Big Ideas 2026: Multiomics
By ARK Invest
Key Concepts
- Multiomics: A systems-level biological approach integrating data from five core layers: Genomics (DNA), Epigenomics (gene regulation), Transcriptomics (RNA), Proteomics (proteins), and Metabolomics (small molecules).
- AI Flywheel: The reinforcing cycle where increased biological data improves AI models, which in turn create better diagnostics and therapeutics, generating even more data.
- Functional Cures: Therapies that durably eliminate disease activity after a limited course of treatment, moving away from the chronic care model.
- In Vivo Gene Editing: Editing genes directly within the patient's body to treat conditions like cardiovascular disease.
- Quality-Adjusted Life Years (QALYs): A health economics metric used to measure the value of life extension and quality improvements.
1. The Multiomics Framework and Data Generation
Multiomics shifts biological research from isolated layers to a holistic, systems-level view. Innovation is occurring simultaneously across the biological stack, creating a "virtuous cycle" driven by AI.
- Data Growth: The cost of sequencing a whole human genome has plummeted from $2.7 billion (Human Genome Project) to ~$100 today, with projections to reach ~$10 by 2030.
- Data Volume: Molecular diagnostic tests are generating data volumes that rival the training sets of frontier Large Language Models (LLMs). This volume is expected to scale 10-fold by 2030.
2. AI-Enabled Diagnostics and Drug Development
AI is fundamentally altering the economics of healthcare by increasing precision and reducing development timelines.
- Diagnostics: Since late 2022, there has been a significant inflection in FDA approvals for AI-enabled devices. ARK projects these will grow from ~10% of approvals today to ~30% by 2030.
- Drug Discovery: Traditional drug development takes over a decade and costs billions, with an 80% failure rate. AI-driven development can reduce time-to-market by ~40% and total costs by ~4-fold.
- Economic Impact: By truncating time and cost, AI-developed drugs can generate ~$3 billion in cumulative cash flow before a traditional drug reaches break-even, significantly increasing the value of early-stage assets.
3. The Shift to Functional Cures
ARK highlights a transition from chronic symptom management to one-time curative therapies.
- Pricing Model: Because cures deliver value upfront, they command higher prices. For rare diseases, a cure may exceed $1 million per patient—roughly 15 times the lifetime cost of chronic management.
- Case Study (HAE): Hereditary Angioedema (HAE) currently costs $10–$20 million per patient over a lifetime. A one-time gene-editing therapy could replace this, offering superior outcomes.

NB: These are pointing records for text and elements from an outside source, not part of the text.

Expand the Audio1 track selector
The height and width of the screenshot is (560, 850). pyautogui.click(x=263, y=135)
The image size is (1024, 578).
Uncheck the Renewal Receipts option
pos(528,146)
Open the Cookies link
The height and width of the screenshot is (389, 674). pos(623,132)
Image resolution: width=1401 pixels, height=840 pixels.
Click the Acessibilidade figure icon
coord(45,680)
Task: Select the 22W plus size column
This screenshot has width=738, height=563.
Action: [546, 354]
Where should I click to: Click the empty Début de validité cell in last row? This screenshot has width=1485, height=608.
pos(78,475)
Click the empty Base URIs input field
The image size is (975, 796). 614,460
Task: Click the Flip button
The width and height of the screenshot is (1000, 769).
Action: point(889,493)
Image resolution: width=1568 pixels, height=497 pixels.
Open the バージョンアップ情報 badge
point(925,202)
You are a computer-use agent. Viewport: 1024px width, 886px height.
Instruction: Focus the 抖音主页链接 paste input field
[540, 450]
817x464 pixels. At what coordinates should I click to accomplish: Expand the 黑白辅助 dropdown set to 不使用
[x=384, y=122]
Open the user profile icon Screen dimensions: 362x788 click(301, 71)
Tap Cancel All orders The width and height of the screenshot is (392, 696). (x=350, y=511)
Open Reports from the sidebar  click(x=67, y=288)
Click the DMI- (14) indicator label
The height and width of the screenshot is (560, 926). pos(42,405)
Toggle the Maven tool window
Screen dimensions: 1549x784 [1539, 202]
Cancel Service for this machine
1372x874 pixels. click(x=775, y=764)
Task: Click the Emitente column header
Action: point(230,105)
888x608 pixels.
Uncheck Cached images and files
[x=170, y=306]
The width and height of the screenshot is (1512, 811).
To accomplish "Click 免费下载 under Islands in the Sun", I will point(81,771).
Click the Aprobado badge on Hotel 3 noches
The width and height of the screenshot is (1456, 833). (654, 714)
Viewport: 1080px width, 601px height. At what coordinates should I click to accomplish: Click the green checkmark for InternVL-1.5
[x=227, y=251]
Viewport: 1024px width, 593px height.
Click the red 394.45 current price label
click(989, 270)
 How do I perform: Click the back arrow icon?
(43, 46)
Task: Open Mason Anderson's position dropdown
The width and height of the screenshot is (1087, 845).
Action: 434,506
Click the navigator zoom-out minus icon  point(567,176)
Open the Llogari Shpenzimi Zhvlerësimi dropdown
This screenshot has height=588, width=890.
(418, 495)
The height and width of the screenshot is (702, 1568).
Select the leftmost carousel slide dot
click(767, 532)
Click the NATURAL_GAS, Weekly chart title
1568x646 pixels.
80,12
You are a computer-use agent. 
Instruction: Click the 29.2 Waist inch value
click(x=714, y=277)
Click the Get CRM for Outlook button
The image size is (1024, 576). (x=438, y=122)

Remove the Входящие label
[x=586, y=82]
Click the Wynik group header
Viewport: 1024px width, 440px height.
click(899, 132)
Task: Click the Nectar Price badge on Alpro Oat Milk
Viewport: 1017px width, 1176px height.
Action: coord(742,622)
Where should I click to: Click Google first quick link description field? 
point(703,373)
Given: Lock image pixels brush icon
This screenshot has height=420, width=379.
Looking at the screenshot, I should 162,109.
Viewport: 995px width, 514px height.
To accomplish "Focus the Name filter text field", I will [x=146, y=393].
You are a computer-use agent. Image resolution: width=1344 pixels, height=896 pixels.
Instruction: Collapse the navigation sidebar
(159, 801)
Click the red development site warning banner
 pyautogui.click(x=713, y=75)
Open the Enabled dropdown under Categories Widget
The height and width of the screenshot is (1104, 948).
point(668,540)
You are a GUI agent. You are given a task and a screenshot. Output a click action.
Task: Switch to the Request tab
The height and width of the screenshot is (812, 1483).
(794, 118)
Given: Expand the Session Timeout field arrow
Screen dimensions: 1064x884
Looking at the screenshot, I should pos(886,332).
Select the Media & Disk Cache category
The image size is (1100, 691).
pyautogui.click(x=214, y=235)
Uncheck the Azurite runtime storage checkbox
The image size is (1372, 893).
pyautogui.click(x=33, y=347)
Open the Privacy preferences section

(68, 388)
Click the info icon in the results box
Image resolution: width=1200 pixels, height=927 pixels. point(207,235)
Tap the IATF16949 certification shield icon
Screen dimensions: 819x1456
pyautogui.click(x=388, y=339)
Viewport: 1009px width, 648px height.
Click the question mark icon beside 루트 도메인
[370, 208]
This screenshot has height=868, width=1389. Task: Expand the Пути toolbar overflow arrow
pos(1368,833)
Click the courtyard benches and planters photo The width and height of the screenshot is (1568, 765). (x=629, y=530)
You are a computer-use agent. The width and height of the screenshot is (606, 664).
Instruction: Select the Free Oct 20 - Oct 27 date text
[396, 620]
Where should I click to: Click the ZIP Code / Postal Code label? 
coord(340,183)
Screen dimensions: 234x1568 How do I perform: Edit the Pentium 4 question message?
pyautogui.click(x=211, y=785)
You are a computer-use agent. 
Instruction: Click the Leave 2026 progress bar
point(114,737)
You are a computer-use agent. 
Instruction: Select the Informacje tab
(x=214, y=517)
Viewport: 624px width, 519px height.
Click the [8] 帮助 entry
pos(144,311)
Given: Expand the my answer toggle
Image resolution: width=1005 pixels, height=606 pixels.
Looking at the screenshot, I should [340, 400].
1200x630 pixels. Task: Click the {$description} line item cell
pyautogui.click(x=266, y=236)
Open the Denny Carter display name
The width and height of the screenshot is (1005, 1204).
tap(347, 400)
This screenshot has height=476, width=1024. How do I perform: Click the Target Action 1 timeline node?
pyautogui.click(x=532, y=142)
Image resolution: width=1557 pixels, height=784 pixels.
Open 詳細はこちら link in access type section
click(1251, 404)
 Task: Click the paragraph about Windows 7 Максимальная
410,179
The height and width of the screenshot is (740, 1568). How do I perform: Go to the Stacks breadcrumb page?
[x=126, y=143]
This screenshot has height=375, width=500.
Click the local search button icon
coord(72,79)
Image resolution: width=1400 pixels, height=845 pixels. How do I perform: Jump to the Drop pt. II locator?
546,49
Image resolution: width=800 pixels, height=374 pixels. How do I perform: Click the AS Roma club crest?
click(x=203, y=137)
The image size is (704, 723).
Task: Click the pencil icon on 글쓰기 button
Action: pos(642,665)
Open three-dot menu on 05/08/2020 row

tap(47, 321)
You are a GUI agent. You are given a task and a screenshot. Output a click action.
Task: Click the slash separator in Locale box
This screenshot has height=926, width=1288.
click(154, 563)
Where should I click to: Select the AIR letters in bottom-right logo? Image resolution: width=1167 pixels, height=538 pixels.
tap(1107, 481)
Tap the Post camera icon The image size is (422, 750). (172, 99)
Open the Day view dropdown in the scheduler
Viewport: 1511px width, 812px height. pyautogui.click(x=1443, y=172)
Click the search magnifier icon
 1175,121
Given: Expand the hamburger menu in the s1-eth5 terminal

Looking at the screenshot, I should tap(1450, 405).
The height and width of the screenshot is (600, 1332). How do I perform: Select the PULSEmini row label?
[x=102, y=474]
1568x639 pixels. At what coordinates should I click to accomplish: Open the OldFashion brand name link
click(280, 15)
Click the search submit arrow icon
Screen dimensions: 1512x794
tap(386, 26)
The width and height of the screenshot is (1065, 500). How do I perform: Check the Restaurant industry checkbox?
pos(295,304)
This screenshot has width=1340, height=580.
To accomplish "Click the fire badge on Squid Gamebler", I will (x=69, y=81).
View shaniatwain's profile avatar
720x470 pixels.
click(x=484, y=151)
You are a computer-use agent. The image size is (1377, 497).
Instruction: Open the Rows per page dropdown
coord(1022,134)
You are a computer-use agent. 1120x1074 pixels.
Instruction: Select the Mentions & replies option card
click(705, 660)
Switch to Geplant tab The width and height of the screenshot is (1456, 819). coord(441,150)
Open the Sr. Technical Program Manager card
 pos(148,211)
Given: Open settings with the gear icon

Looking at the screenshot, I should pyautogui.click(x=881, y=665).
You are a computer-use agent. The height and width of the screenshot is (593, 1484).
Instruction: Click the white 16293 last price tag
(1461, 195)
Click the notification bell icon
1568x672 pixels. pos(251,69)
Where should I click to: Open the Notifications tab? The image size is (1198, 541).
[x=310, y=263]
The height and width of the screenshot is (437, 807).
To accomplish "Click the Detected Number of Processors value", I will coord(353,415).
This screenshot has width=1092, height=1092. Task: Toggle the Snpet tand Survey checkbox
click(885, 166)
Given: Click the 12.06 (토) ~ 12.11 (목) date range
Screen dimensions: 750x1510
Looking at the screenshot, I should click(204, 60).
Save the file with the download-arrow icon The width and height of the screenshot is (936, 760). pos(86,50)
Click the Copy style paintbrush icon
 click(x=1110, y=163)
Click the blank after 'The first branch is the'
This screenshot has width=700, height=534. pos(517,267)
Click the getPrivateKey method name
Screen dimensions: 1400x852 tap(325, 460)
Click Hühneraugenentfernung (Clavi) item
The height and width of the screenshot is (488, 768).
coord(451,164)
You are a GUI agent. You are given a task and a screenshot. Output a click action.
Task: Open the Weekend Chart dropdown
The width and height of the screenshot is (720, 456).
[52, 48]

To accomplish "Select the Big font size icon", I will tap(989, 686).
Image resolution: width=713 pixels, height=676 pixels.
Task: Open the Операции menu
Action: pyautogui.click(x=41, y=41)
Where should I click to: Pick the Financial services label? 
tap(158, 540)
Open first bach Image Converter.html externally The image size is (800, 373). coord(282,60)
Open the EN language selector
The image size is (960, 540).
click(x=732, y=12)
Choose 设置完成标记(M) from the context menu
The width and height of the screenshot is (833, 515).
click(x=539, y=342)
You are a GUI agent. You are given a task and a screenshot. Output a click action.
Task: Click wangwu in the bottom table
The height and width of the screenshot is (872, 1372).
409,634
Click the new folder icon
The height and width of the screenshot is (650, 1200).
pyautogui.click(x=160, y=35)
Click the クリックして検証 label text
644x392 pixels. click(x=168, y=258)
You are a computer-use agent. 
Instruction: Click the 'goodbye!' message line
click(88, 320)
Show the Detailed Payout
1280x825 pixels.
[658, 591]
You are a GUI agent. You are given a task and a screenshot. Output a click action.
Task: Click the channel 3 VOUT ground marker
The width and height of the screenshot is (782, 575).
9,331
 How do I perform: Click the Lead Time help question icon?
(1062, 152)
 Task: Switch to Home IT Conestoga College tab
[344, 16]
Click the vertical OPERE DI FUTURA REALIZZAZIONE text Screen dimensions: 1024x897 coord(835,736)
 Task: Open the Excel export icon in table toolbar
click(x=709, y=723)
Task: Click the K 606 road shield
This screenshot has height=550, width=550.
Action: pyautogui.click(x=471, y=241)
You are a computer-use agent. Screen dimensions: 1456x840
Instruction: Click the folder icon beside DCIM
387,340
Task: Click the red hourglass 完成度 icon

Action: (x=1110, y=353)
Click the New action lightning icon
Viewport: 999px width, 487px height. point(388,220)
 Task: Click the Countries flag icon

- Cardiovascular Application: Gene editing is moving into common diseases. A one-time therapy to lower lipids in the 17 million Americans with atherosclerotic cardiovascular disease represents a Total Addressable Market (TAM) of approximately $2.8 trillion.
4. Longevity as a Biological Target
Longevity is framed as a tractable scientific target rather than a speculative endeavor, focusing on the gradual dysregulation of cellular processes.
- Measurement Evolution: Aging measurement has progressed from basic clinical markers (blood pressure) to functional performance (grip strength) and now to molecular clocks (DNA methylation and proteomics).
- Economic Potential: Using a QALY framework, ARK estimates the US longevity opportunity at $1.2 quadrillion. This is based on the potential to add 11.9 billion healthy life years to the US population, valued at $100,000 per QALY.
5. Synthesis and Conclusion
The convergence of multiomics, AI, and robotics is creating a new paradigm in healthcare. The "Multiomix AI Flywheel" is not just improving existing processes but is fundamentally changing the economic value of medical intervention. By shifting from chronic care to functional cures and treating aging as a measurable biological process, the industry is moving toward a future where the economic value of health is measured in quadrillions, driven by the ability to durably repair the underlying mechanisms of disease.